Regiões menos desenvolvidas apresentam maior crescimento
Gabriel Couto explica que a região Norte, com menor participação no PIB nacional, costuma apresentar taxas de crescimento maiores ao longo dos anos. Esse padrão foi visível em 2021, sofreu breve interrupção após, e projeta liderança a partir de 2024.
Os estados do Norte têm se beneficiado da expansão da fronteira agrícola, o que estimula outros setores econômicos. O Amazonas, por sua vez, é impulsionado pelo consumo resistente das famílias, sustentando indústria, serviços e recuperação da agropecuária.

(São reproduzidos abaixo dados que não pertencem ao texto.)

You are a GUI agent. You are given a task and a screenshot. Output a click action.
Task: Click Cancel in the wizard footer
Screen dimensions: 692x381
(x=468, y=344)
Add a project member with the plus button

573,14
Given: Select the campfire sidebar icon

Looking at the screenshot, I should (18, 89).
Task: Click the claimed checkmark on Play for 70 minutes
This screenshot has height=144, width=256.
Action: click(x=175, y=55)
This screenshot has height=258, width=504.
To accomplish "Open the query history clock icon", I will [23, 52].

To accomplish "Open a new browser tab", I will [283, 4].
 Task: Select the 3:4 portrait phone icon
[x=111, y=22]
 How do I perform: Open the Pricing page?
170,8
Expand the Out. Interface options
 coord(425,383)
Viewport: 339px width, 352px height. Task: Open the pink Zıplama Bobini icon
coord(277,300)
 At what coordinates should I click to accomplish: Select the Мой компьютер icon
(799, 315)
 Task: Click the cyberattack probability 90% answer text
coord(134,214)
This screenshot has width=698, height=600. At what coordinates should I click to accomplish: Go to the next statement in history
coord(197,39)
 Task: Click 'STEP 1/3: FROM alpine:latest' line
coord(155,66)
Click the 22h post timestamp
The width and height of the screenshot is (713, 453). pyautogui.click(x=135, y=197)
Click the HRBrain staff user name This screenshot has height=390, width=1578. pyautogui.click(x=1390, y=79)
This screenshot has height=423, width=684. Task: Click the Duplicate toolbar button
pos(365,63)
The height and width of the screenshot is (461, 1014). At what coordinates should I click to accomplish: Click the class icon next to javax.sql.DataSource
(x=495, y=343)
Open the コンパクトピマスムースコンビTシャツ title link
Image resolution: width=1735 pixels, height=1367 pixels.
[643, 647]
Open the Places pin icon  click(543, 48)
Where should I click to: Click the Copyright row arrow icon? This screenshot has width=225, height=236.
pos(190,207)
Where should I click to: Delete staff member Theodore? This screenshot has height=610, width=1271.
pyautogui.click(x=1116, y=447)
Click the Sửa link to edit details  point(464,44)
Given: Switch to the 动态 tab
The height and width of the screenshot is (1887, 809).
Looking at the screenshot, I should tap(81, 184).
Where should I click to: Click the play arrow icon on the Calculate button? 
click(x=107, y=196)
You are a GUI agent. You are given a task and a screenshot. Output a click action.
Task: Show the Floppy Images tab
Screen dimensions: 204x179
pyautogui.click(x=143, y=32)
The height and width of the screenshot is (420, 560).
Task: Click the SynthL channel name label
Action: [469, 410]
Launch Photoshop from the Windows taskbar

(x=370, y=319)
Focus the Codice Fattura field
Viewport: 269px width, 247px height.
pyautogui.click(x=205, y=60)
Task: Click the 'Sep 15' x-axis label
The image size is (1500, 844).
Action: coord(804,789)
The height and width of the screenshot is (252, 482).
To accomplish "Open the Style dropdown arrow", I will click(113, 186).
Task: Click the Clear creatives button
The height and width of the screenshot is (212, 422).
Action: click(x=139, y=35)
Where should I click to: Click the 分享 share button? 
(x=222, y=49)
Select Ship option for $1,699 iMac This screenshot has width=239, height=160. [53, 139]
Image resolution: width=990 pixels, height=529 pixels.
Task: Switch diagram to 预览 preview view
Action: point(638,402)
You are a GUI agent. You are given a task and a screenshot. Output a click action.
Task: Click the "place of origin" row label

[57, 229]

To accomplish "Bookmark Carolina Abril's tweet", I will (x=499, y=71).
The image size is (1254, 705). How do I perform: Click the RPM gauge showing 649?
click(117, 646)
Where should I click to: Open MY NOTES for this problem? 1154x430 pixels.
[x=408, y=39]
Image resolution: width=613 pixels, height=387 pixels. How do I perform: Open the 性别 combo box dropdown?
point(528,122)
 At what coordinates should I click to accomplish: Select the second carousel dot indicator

Mudanças no protagonismo do Centro-Oeste
Em 2025, Mato Grosso e Mato Grosso do Sul lideraram com altas expressivas, mas em 2026 esses estados do Centro-Oeste apresentam crescimento mais próximo da média nacional devido a uma base de comparação mais forte, embora continuem em destaque.
Redução das diferenças regionais
Em 2026, a diferença entre os estados com maior e menor crescimento diminui, indicando uma normalização após grande expansão recente em algumas regiões. Mesmo entre os estados do Sudeste, destacado por sua maior economia, o crescimento permanece modesto, especialmente no Rio de Janeiro.
Destaques regionais adicionais
Santa Catarina segue se destacando na região Sul, projetando crescimento de 2,2%, superior a Paraná e Rio Grande do Sul. No Nordeste, Maranhão e Paraíba lideram, enquanto Bahia, Rio Grande do Norte e Sergipe registram crescimento mais baixo.
Perspectiva para 2027
As projeções para 2027 indicam continuidade da desaceleração, com nenhum estado esperando crescimento acima de 3,1%. Tocantins, Mato Grosso, Amazonas e Pará continuam entre os destaques, ainda que sem taxas elevadas dos anos anteriores.
Gabriel Couto destaca que fatores nacionais como mercado de trabalho, política monetária e desempenho da agropecuária influenciam os números estaduais. Eventos climáticos, especialmente a possibilidade de um forte El Niño, representam riscos adicionais para este cenário.